US6 hijacks the peptide-loading complex by trapping transporter-chaperone dynamics

ABSTRACT

ABSTRACT Adaptive immune responses are initiated by major histocompatibility class I (MHC I) presentation of antigenic peptides on the cell surface. This process relies on the peptide-loading complex (PLC), a dynamic transporter-multichaperone assembly in the endoplasmic reticulum (ER), to ensure high-fidelity selection, editing, and loading of peptides onto MHC I heterodimers 1 . The PLC is the primary target for viral immune evasion 2 , elicited in particular by human cytomegalovirus (HCMV) 3 , causing lifelong infections with severe risks for immunocompromised individuals. While the overall architecture of the PLC is known 4 , how its activity is jeopardized by viral immune evasins remains unclear. Here, we present the 2.59-2.88 Å cryogenic electron microscopy structure of native human PLC associated with the HCMV immune evasin US6. US6 inhibits the heterodimeric transporter associated with antigen processing (TAP1/2) by latching its transmembrane helix laterally onto TAP2 and using its central disulfide-rich domain to mimic a translocating peptide.
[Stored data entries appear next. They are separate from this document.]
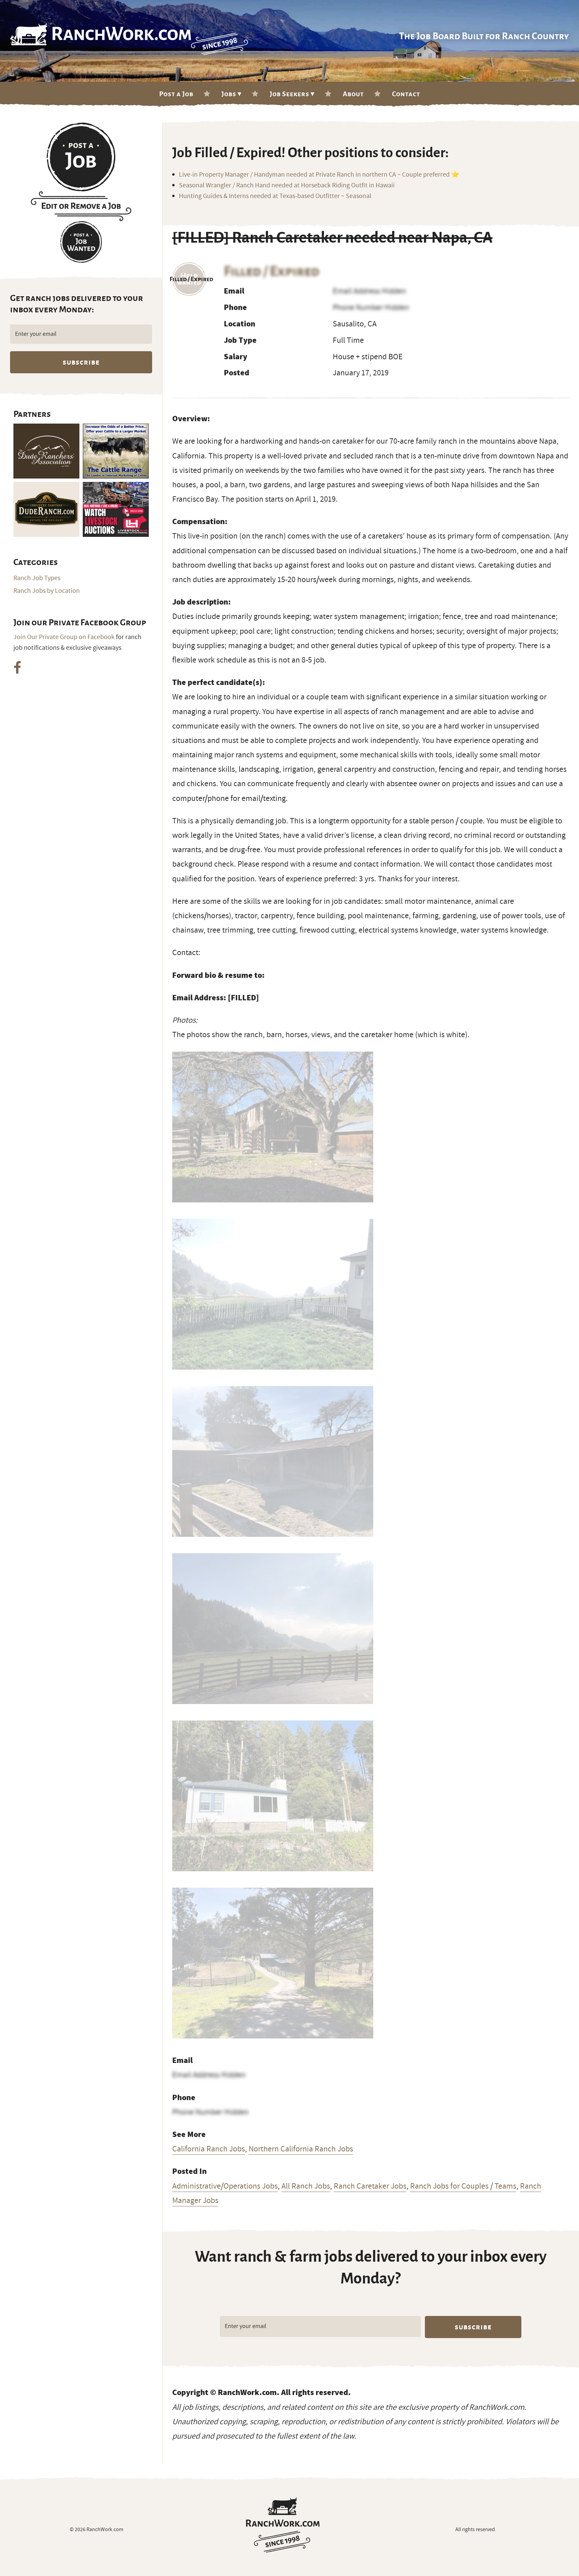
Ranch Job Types (36, 578)
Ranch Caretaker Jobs (370, 2186)
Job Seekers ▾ (292, 94)
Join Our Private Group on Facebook (64, 637)
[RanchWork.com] (282, 2525)
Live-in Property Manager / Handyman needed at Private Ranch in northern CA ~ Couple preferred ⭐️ (319, 174)
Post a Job (176, 94)
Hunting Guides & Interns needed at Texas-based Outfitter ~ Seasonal (275, 196)
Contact (406, 94)
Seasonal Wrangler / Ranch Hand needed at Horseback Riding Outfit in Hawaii (287, 185)
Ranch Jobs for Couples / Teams (463, 2186)
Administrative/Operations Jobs (225, 2186)
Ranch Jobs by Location (46, 590)
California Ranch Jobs (208, 2148)
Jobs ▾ (231, 94)
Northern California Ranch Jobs (301, 2148)
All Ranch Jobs (305, 2186)
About (353, 94)
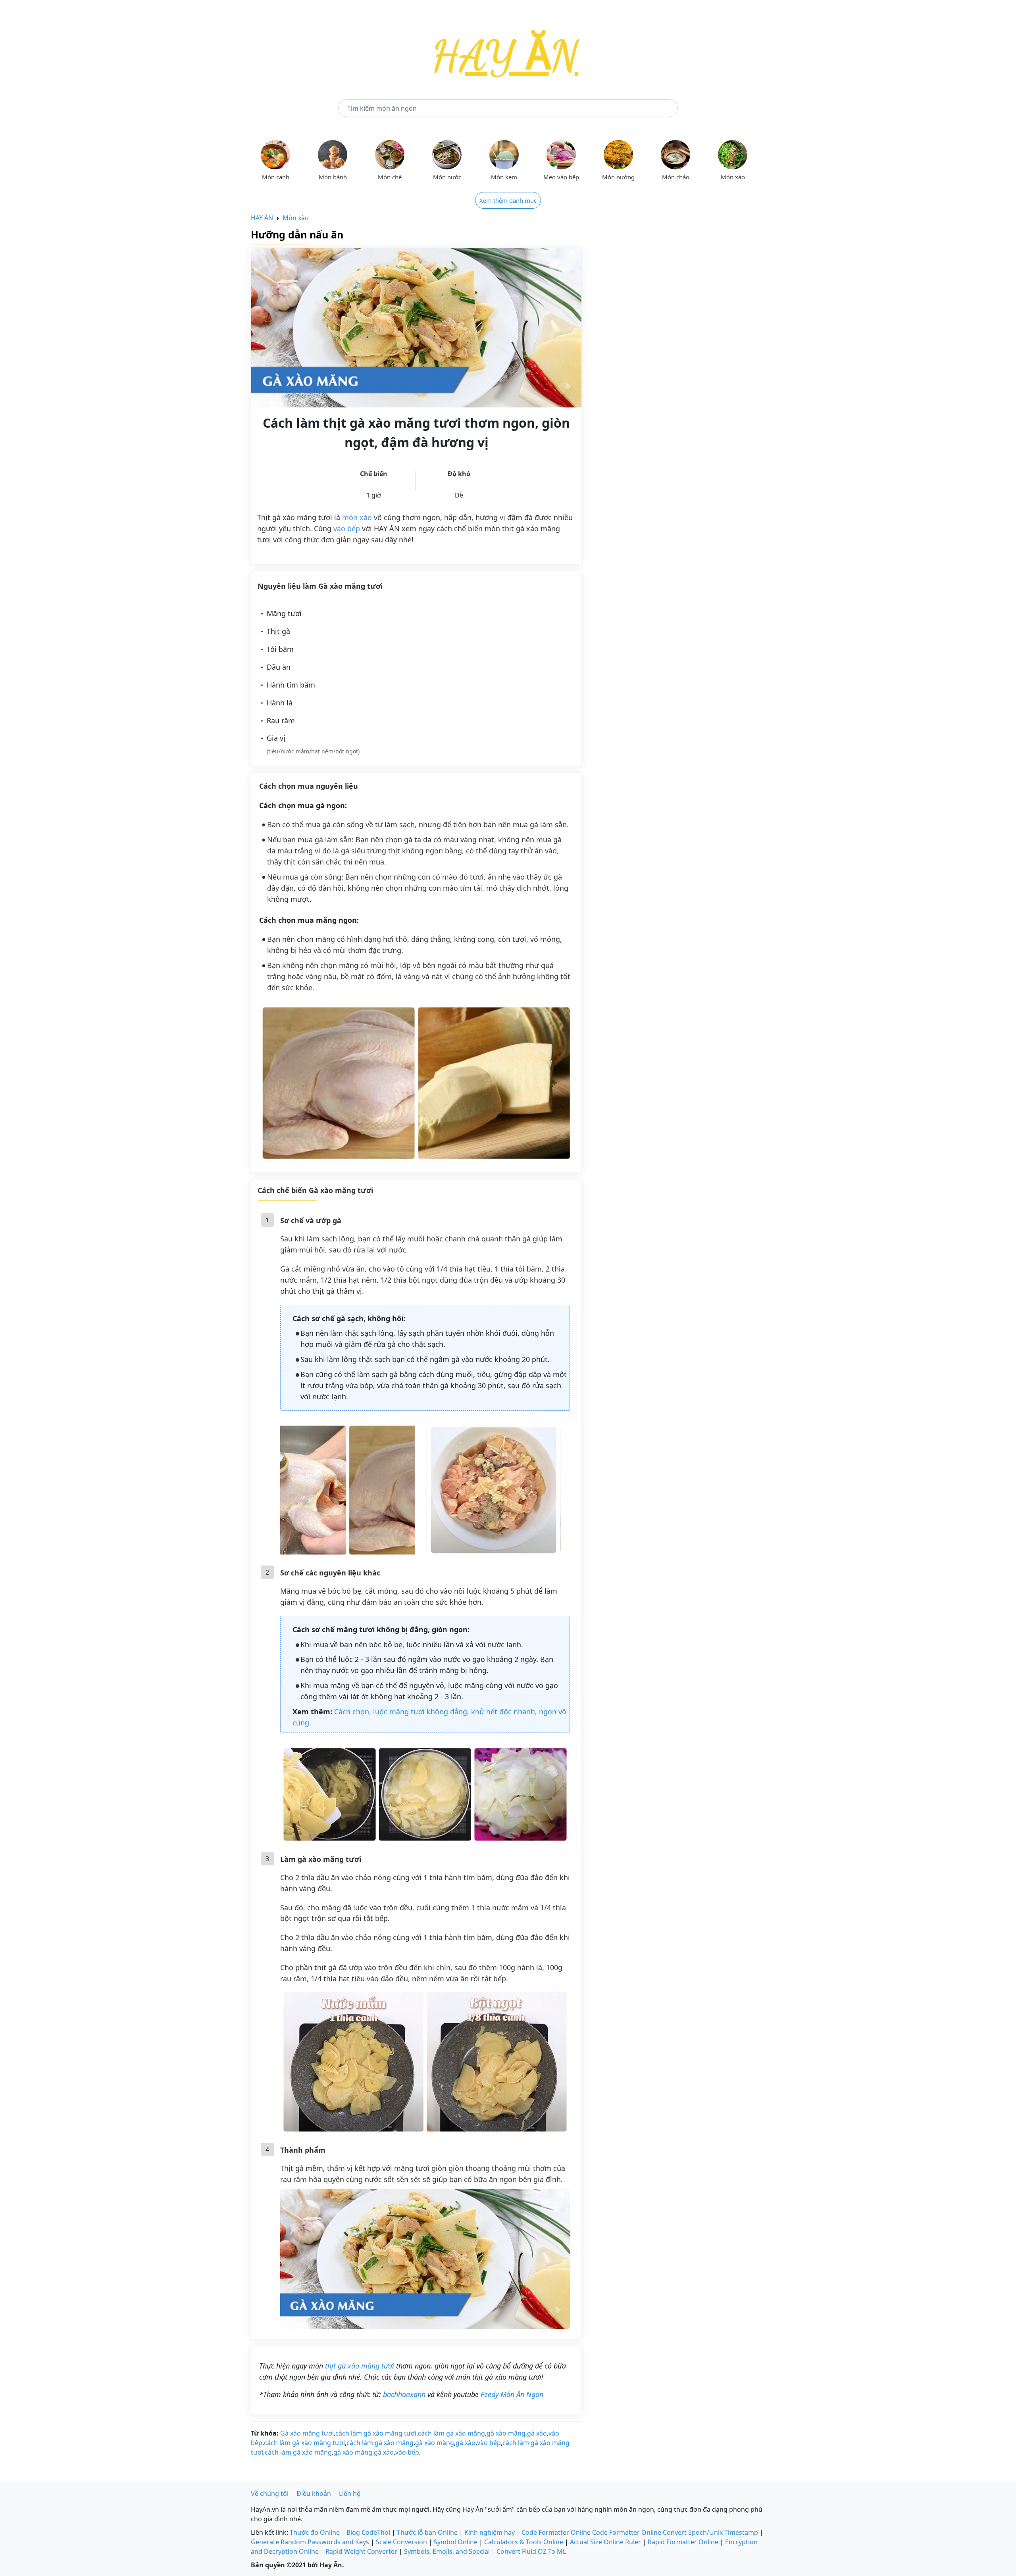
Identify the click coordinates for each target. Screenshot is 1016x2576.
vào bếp (346, 528)
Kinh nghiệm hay (489, 2532)
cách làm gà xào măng (451, 2433)
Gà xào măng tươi (307, 2433)
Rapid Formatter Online (683, 2542)
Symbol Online (455, 2542)
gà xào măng (506, 2433)
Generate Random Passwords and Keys (310, 2542)
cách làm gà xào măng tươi (375, 2433)
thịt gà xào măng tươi (359, 2365)
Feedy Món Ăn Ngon (512, 2394)
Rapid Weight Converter (361, 2551)
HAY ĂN (262, 217)
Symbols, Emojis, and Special (447, 2551)
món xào (357, 517)
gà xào (537, 2433)
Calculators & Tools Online (523, 2542)
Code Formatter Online (556, 2532)
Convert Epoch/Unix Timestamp (710, 2532)
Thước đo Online (315, 2532)
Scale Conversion (401, 2542)
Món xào (296, 217)
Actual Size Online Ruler (605, 2542)
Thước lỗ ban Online (427, 2532)
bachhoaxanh (404, 2394)
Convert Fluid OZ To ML (531, 2551)
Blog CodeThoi (368, 2532)
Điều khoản (313, 2493)
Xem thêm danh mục (508, 200)
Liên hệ (349, 2493)
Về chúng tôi (270, 2493)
This effectively plugs the ER-lumenal exit and locks TAP in an outward-facing open conformation with closed nucleotide-binding domains and asymmetrically occluded ATP and ADP. The structure also highlights the role of the unique N-terminal transmembrane domains of TAP as dynamic scaffolds that recruit the MHC I-specific chaperone tapasin by clamping its transmembrane helix to the core transmembrane domain of each transporter subunit. Our findings uncover the molecular mechanism of US6-mediated viral immune evasion and reveal potential targets for therapeutic modulation of antigen presentation in cancer and infectious diseases.